E.M. testified that appellant has always had access to the middle trailer and that appellant could have entered the trailer if he wanted to on June 23. E.M. admitted that B.B. and the children moved in to the middle trailer in June 2016. Appellant testified that B.B. and her children were residing on his father's property on June 23 and had been there for the past few months. Appellant explained that he no longer had access to the middle trailer because he "pretty much considered whoever was staying there is somebody else's property so, you know, it wasn't my right to go in there." Appellant admitted that he did not disclose to Agent Schueller that B.B. and her children were residing on the property, but he denied having any personal contact with the children. Appellant also admitted that the bicycles were used by B.B.'s children. Appellant testified that B.B. was not paying rent in exchange for residing in the middle trailer.

At the August 22, 2016 hearing, the district court revoked appellant's probation, finding clear and convincing evidence that appellant had violated two probation conditions: refusing law enforcement's request to search his residence and having unauthorized contact with B.B.'s children. The district court told appellant that "[y]ou had four kids out living approximately a hundred feet from you, ten miles out of town where the people that are supervising you had no ability to pay attention to what was going on. That was exacerbated by the fact that you were clearly dishonest, intentionally, strategically dishonest with your probation officer when they came out to check things out."

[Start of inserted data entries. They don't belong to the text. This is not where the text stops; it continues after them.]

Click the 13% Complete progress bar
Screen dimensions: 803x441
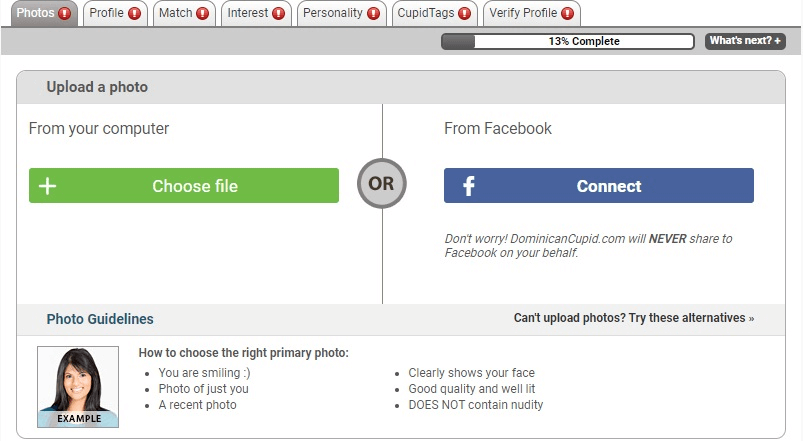[567, 41]
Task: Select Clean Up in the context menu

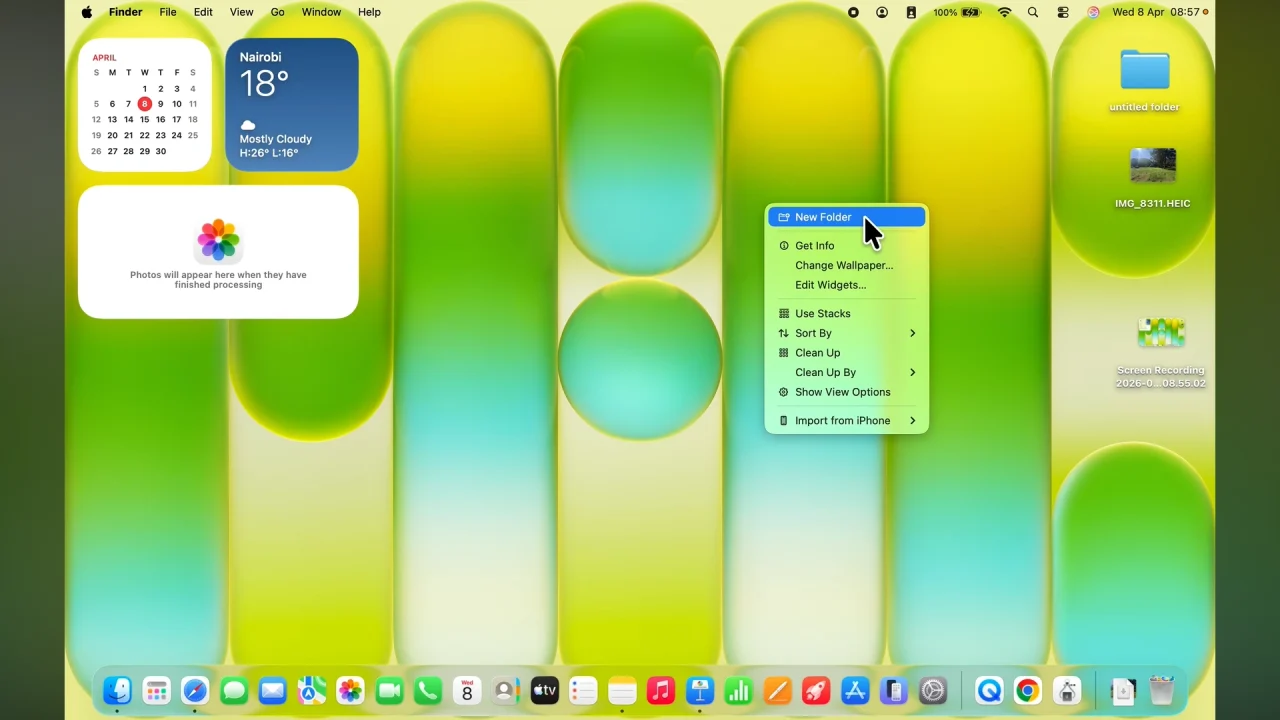Action: pos(818,352)
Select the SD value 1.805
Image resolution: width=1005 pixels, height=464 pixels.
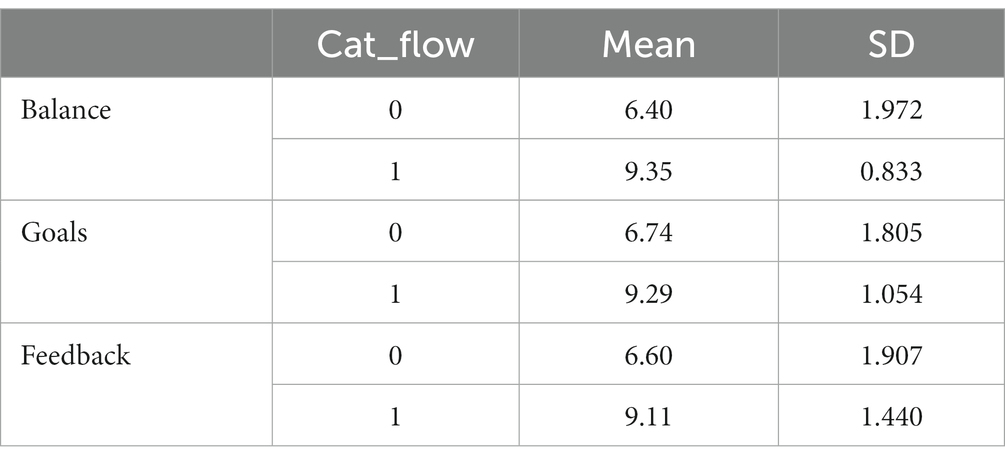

The district court found appellant's violations were not "excusable. I think the no contact was clear. I think we talked about it on multiple occasions . . . . And I think the fact that you were strategically dishonest about it helps me understand how clear it was to you too." The district court chastised appellant for having B.B. "participat[e] in the dishonesty in front of these kids as well, [by] locking the trailer house and hiding." The district court executed appellant's stayed 36-month sentence.

This appeal follows.

DECISION

I. The district court did not abuse its discretion in revoking appellant's probation.

"The [district] court has broad discretion in determining if there is sufficient evidence to revoke probation and should be reversed only if there is a clear abuse of that discretion." State v. Austin, 295 N.W.2d 246, 249-50 (Minn. 1980). Whether a lower court has made the required Austin findings is a question of law, which this court reviews de novo. State v. Modtland, 695 N.W.2d 602, 605 (Minn. 2005). Before revoking a defendant's probation, the district court must make specific findings on all three Austin factors. State v. Cottew, 746 N.W.2d 632, 636-37 (Minn. 2008). Under Austin, the court must "1) designate the specific condition or conditions that were violated; 2) find that the violation was intentional or inexcusable; and 3) find that need for confinement outweighs the policies favoring probation." 295 N.W.2d at 250. The Minnesota Supreme Court in Modtland reaffirmed Austin's core holding that district courts are required to make thorough, fact-specific findings on the record before revoking probation. Modtland, 695 N.W.2d at 606, 608.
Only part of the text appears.